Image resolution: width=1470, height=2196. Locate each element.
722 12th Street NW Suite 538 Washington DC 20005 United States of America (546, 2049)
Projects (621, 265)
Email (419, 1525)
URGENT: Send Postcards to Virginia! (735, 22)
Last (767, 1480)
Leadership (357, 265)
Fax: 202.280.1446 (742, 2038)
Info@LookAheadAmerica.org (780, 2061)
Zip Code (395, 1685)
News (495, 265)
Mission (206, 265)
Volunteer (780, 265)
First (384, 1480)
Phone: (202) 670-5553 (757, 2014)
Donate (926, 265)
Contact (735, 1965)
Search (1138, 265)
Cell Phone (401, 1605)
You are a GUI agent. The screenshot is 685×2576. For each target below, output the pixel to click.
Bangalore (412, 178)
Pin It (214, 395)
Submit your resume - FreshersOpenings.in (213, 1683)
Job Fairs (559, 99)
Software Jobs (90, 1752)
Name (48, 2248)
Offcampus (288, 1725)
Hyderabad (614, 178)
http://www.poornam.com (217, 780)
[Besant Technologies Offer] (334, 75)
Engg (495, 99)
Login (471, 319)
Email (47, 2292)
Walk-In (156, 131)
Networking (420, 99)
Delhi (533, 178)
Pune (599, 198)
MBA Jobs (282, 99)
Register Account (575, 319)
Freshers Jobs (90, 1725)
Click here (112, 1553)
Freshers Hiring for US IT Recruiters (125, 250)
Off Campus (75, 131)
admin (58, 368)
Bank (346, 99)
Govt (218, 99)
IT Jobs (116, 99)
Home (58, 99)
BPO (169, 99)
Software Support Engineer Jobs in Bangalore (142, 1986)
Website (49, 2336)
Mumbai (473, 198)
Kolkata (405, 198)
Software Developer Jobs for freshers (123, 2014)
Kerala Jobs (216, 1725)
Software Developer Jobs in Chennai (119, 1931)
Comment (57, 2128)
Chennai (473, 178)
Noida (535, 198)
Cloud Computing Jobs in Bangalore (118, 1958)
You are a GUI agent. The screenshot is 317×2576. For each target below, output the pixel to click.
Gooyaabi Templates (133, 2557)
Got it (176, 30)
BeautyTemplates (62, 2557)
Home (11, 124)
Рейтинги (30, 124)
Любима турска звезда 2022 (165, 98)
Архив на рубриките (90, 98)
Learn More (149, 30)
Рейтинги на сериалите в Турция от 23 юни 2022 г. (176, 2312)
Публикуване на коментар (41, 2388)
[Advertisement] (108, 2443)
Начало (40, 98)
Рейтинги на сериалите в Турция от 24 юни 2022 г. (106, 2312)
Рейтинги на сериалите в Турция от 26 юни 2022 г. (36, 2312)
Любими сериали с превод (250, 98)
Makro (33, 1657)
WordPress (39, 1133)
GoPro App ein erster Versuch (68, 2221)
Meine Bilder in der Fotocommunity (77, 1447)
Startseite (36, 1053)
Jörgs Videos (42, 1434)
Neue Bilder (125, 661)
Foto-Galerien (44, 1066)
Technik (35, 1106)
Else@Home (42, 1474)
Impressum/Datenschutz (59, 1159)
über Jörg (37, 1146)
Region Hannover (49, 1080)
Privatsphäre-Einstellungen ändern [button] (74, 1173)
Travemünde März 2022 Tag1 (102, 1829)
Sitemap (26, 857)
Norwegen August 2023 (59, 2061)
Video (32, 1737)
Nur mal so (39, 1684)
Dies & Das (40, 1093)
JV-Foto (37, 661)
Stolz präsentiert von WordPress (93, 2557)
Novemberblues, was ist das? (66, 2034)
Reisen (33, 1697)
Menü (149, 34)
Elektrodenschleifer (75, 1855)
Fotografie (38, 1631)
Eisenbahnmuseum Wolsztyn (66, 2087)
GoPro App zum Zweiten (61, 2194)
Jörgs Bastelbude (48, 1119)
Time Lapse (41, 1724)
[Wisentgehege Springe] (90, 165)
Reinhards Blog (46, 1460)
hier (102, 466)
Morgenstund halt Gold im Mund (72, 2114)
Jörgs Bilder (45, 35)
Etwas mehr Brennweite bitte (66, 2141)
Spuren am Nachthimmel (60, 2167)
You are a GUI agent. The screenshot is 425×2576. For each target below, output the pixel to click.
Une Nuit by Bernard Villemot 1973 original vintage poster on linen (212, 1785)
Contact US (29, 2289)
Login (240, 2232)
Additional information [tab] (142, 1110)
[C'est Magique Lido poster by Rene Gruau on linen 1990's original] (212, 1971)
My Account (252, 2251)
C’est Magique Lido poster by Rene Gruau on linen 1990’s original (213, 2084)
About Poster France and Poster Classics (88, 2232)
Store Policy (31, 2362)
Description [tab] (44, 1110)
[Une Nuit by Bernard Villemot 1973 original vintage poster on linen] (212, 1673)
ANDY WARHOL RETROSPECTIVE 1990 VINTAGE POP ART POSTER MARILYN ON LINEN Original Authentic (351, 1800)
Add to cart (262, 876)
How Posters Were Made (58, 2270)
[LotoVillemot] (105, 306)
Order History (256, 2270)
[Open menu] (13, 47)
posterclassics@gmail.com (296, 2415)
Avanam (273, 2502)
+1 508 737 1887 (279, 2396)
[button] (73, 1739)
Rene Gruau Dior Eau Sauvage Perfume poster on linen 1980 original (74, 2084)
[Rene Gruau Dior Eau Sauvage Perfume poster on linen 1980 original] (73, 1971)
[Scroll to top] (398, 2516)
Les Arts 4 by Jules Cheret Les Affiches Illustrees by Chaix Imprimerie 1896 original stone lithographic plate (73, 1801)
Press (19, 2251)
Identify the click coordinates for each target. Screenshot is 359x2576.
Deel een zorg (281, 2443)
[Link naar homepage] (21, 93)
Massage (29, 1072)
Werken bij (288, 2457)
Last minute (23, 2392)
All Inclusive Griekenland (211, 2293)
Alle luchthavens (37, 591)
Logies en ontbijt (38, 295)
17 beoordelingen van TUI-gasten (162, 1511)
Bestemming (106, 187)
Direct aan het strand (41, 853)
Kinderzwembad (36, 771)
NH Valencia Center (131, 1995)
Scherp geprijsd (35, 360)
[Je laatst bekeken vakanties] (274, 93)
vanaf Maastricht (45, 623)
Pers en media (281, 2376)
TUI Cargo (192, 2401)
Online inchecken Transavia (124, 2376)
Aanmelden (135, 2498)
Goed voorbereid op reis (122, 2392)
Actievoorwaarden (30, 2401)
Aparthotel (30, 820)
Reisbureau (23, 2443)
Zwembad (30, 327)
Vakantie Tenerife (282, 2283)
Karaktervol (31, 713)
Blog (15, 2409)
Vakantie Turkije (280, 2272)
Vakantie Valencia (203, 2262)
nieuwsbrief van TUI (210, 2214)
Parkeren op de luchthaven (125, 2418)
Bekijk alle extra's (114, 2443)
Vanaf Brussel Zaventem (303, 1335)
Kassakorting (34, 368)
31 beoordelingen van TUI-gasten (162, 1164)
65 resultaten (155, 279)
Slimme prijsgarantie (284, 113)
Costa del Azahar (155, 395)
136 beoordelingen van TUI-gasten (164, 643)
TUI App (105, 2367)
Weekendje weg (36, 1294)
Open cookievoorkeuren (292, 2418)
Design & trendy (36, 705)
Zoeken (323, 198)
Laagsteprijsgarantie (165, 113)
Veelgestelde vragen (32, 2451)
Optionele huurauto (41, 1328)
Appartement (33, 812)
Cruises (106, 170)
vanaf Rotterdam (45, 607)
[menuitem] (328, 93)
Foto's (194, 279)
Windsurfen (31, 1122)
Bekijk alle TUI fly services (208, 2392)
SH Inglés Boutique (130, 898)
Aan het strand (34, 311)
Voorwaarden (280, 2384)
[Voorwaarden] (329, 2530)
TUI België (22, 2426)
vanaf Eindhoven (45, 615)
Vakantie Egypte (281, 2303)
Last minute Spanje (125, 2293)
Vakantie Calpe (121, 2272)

_TASK PROMPT_
Take each line in the listing that has the word "сериалите" and copy it.

_TASK SOLUTION_
Рейтинги на сериалите в Турция от 23 юни 2022 г. (176, 2312)
Рейтинги на сериалите в Турция от 24 юни 2022 г. (106, 2312)
Рейтинги на сериалите в Турция от 26 юни 2022 г. (36, 2312)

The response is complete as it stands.